Intercettazioni e minacce documentate
Le intercettazioni telefoniche e ambientali forniscono uno spaccato dettagliato del linguaggio e dei metodi usati dagli indagati. In uno dei dialoghi captati, Kaja Algin si rivolge a una delle vittime con frasi inequivocabili: “Non hai niente più da perdere… sono rimaste solo le palle da perdere!”, mentre in un altro episodio lo stesso Kaja ordina a un debitore di saldare il conto con un ultimatum: “Entro domani dobbiamo risolvere, altrimenti poi quell’assegno non so che fine farà , purtroppo”.

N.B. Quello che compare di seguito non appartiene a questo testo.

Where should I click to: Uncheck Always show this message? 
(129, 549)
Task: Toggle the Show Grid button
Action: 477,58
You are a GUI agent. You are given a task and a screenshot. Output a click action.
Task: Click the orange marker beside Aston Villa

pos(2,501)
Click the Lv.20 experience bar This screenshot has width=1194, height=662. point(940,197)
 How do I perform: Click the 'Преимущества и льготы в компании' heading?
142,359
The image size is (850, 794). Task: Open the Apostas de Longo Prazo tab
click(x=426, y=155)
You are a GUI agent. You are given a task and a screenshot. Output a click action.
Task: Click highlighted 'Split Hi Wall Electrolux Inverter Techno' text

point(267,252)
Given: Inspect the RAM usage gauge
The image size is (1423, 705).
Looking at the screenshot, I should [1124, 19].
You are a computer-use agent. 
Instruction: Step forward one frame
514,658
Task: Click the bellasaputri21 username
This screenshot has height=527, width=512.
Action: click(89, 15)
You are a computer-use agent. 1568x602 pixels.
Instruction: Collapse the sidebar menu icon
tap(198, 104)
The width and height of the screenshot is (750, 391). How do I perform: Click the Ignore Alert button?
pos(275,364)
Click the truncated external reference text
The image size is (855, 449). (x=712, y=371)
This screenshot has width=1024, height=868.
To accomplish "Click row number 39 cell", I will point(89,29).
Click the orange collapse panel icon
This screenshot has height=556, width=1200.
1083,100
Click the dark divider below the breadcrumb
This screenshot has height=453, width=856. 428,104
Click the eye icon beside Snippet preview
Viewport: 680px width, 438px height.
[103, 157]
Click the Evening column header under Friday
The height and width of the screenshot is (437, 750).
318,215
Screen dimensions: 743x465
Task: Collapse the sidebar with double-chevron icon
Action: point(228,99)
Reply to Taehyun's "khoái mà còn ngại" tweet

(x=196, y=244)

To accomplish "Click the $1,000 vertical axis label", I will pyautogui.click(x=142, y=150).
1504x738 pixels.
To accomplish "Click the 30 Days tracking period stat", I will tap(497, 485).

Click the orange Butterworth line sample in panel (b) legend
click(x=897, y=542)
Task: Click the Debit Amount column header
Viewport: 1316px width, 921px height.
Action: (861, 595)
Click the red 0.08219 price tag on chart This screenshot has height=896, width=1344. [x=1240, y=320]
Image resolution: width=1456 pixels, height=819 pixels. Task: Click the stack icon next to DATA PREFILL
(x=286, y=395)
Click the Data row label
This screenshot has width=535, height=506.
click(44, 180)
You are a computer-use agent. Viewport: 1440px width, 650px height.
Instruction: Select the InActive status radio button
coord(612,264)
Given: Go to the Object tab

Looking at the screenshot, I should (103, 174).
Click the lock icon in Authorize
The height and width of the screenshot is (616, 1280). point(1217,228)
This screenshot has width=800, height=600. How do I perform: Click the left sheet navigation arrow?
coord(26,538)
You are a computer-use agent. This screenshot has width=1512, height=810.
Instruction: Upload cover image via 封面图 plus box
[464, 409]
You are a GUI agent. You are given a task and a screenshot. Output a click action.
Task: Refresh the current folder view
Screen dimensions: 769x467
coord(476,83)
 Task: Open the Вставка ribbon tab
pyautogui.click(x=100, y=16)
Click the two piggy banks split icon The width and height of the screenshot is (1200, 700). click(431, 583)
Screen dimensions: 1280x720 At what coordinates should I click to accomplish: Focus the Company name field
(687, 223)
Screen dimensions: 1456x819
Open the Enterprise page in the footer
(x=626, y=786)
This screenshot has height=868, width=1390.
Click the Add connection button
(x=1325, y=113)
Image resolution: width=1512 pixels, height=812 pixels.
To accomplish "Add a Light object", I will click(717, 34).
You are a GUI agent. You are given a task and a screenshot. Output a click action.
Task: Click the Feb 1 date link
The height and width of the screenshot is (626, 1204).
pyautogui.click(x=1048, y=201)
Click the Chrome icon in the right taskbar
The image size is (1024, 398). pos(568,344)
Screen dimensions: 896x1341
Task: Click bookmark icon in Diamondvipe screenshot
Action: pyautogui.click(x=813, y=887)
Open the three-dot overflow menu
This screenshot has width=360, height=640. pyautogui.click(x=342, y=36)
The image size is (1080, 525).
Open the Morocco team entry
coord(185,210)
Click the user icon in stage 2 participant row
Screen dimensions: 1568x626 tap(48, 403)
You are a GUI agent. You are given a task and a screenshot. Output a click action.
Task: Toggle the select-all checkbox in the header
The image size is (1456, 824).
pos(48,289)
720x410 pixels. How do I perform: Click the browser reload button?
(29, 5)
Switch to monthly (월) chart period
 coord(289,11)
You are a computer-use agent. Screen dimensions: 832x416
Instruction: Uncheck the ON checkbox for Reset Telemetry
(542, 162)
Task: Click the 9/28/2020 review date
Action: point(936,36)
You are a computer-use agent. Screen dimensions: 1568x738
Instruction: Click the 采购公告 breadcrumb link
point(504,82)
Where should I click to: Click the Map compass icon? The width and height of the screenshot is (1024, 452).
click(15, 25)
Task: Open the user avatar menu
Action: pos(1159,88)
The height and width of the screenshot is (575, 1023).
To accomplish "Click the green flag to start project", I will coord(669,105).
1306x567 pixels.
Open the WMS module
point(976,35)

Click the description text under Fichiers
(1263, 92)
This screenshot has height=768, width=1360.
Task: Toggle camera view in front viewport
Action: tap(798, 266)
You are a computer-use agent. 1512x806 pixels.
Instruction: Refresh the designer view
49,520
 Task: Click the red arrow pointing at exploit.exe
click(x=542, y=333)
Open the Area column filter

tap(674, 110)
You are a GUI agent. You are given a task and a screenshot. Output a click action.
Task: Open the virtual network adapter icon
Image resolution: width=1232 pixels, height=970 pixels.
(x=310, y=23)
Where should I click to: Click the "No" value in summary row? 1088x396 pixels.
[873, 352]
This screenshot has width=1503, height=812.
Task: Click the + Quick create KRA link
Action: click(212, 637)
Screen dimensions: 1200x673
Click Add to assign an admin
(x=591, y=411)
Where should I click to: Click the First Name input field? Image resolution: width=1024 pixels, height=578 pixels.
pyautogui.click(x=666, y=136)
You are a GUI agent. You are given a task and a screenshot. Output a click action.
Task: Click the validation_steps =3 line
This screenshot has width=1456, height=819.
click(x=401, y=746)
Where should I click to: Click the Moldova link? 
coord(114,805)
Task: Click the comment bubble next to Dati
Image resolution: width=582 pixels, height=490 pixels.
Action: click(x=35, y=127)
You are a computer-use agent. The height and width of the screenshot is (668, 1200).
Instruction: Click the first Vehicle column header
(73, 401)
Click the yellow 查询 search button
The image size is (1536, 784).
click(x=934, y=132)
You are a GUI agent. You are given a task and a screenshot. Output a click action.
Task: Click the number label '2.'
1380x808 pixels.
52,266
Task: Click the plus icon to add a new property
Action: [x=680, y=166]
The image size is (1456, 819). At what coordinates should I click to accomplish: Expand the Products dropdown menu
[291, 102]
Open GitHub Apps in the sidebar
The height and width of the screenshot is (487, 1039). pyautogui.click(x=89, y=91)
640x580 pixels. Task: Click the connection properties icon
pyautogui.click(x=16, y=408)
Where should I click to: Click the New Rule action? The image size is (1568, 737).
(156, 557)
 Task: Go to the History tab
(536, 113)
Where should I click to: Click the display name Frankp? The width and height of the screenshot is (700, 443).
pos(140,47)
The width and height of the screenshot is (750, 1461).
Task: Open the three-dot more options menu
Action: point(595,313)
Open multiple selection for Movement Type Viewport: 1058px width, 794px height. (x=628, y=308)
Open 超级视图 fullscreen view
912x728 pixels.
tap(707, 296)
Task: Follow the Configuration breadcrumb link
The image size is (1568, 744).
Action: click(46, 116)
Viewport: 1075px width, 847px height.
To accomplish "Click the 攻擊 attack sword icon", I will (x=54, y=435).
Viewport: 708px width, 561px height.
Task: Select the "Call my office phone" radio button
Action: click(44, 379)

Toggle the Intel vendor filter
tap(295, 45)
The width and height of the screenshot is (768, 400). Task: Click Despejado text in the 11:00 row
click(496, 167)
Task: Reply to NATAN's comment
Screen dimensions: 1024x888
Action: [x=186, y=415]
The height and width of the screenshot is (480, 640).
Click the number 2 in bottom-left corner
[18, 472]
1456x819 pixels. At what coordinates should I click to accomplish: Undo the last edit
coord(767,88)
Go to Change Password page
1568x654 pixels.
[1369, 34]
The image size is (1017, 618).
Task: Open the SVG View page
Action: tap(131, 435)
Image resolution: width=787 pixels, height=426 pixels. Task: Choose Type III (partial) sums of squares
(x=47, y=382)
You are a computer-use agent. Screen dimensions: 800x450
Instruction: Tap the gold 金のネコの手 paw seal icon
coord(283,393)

Gli indagati e i reati contestati
Tra i 47 indagati figurano numerosi soggetti residenti tra Foggia, San Severo, Torremaggiore e Termoli. Tra i principali accusati ci sono:
- Francesco Amelio (Napoli)
- Alessia Bellisario (Pollena Trocchia, NA)
- Domenico Nicola Bonifacio (Guglionesi, CB)
- Pasquale Dario Bove (Campomarino, CB)
- Donato Campolieti (Pietracatella, CB)
- Leonardo Candeloro (San Severo, FG)
- Walther Cordisco (Morro de Barcellona, Venezuela)
- Vincenzo D’Agnello (Foggia)
- Francesco Paolo D’Aloia (San Severo, FG)
- Antonio Di Tommaso (Guglionesi, CB)
- Attilio Ferrazzano (Termoli, CB)
- Giovanni Iademarco (Mirabello Sannitico, CB)
- Michele Lamedica (Torremaggiore, FG)
- Vincenzo Macera (Torino)
- Giuseppe Matera (Cerignola, FG)
- Antonio Martino (San Nicandro Garganico, FG)
- Antonio Marchese (Messina)
- Filippo Li Quadri (San Severo, FG)
- Nicola Ianìro (Campobasso)
L’accusa nei loro confronti comprende associazione a delinquere di stampo mafioso, estorsione, usura, ricettazione, traffico di rifiuti e spaccio di droga.
Le prossime mosse della Procura
L’indagine, avviata nel 2018 e giunta ora alla conclusione delle indagini preliminari, potrebbe sfociare in richieste di rinvio a giudizio per la maggior parte degli indagati. Il procuratore Nicola D’Angelo e il sostituto procuratore Vittorio Gallucci, che hanno coordinato l’inchiesta, ritengono di aver raccolto elementi probatori solidi a sostegno dell’accusa. Le indagini proseguiranno per verificare eventuali altri coinvolgimenti e ramificazioni dell’organizzazione.
L’inchiesta rappresenta un duro colpo per la criminalità organizzata attiva tra Molise e Puglia e mette in evidenza il pericoloso intreccio tra economia illegale e attività apparentemente lecite.